*Exercise description*
Copy the items from the first line up to and including the line with "Tick the select-all", swapping "darkest pink" for "deepest pink" and leaving everything else unchanged.

(Records)

:::

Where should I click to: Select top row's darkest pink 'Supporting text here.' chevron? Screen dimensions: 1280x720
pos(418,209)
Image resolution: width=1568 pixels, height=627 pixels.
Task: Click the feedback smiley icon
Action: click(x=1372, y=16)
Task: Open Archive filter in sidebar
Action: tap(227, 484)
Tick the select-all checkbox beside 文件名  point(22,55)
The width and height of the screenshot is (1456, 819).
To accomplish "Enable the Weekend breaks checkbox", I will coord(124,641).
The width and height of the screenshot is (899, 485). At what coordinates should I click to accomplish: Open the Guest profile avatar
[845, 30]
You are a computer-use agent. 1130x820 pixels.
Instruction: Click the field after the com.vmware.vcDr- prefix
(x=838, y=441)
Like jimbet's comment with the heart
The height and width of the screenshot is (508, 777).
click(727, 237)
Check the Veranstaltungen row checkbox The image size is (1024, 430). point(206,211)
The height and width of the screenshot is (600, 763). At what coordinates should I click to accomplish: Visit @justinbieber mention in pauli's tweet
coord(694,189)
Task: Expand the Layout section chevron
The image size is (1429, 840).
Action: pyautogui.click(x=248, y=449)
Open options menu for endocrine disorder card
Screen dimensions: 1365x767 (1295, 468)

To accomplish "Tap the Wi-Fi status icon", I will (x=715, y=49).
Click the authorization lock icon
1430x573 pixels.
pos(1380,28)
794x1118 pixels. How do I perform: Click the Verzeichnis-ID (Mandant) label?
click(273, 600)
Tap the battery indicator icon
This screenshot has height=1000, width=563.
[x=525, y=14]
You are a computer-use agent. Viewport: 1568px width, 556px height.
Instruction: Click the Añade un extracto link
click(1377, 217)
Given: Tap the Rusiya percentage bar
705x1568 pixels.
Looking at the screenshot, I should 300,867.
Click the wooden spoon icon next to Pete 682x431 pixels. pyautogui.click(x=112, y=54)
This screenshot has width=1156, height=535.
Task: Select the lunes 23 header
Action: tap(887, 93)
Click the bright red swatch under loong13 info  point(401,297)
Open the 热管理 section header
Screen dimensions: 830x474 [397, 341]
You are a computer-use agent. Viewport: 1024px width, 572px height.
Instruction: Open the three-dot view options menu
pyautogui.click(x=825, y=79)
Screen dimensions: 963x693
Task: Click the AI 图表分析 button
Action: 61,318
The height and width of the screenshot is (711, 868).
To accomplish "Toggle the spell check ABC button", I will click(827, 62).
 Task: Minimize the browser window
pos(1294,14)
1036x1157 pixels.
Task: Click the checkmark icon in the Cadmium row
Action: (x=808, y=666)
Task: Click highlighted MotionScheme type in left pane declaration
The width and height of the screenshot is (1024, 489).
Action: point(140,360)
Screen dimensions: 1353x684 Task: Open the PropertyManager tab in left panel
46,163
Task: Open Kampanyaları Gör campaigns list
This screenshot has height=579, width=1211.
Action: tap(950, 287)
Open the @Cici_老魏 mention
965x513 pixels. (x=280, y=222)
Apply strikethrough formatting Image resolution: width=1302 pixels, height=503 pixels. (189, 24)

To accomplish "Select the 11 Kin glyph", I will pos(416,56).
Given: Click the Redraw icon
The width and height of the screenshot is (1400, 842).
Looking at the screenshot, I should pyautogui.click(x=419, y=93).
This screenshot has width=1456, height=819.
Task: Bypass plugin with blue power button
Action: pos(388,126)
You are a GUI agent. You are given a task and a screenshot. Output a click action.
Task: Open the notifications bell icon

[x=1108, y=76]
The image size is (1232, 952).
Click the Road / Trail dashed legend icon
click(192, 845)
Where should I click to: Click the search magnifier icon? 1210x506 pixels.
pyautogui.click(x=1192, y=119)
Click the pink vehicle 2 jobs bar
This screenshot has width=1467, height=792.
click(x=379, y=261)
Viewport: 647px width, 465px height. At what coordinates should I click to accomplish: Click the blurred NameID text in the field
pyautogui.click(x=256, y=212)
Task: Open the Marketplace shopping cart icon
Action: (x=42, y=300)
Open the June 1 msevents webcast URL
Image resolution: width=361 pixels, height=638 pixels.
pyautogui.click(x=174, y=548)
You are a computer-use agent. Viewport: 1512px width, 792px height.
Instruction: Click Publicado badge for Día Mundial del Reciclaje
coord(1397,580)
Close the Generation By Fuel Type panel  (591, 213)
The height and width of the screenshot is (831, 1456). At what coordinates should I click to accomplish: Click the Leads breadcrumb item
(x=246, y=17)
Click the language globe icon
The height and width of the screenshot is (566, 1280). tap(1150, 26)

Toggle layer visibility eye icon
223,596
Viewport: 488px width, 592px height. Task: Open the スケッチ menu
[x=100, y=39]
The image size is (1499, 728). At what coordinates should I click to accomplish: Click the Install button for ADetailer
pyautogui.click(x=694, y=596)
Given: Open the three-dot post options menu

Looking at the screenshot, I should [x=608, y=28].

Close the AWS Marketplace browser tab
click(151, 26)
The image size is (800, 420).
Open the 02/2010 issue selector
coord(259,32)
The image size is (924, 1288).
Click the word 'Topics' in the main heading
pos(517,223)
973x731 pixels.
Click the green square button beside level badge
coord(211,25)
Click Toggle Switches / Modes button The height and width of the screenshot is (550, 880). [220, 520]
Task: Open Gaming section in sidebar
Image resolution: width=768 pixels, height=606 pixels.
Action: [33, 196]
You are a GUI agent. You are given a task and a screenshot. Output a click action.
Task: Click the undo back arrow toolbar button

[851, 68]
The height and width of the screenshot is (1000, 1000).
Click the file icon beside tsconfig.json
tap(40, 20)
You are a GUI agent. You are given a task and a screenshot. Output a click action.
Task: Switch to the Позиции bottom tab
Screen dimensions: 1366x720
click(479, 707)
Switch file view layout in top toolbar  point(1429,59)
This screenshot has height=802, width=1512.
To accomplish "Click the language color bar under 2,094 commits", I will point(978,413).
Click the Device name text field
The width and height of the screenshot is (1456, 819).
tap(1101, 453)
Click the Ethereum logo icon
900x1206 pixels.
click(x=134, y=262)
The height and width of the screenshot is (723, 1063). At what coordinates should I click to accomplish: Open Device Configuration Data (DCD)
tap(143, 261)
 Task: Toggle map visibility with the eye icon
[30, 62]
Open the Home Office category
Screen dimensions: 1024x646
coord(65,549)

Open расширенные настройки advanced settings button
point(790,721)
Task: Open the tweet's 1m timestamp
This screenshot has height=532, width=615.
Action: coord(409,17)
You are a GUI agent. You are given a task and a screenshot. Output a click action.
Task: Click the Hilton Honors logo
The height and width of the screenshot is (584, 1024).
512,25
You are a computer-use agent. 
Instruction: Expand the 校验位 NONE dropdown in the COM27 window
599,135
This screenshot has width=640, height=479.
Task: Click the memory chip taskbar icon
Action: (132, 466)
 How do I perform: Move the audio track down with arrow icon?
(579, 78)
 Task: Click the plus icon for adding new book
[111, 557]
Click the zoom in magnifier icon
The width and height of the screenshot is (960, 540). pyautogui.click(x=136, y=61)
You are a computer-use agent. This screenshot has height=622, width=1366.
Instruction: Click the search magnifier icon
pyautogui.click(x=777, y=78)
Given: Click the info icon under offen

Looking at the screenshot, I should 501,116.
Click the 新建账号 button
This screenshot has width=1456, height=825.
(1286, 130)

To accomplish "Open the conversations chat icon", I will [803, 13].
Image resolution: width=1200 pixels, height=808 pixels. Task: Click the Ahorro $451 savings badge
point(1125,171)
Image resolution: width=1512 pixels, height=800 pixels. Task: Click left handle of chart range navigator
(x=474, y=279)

:::

*Reply*
Where should I click to: Select top row's deepest pink 'Supporting text here.' chevron? Screen dimensions: 1280x720
pos(418,209)
Image resolution: width=1568 pixels, height=627 pixels.
Task: Click the feedback smiley icon
Action: click(x=1372, y=16)
Task: Open Archive filter in sidebar
Action: tap(227, 484)
Tick the select-all checkbox beside 文件名  point(22,55)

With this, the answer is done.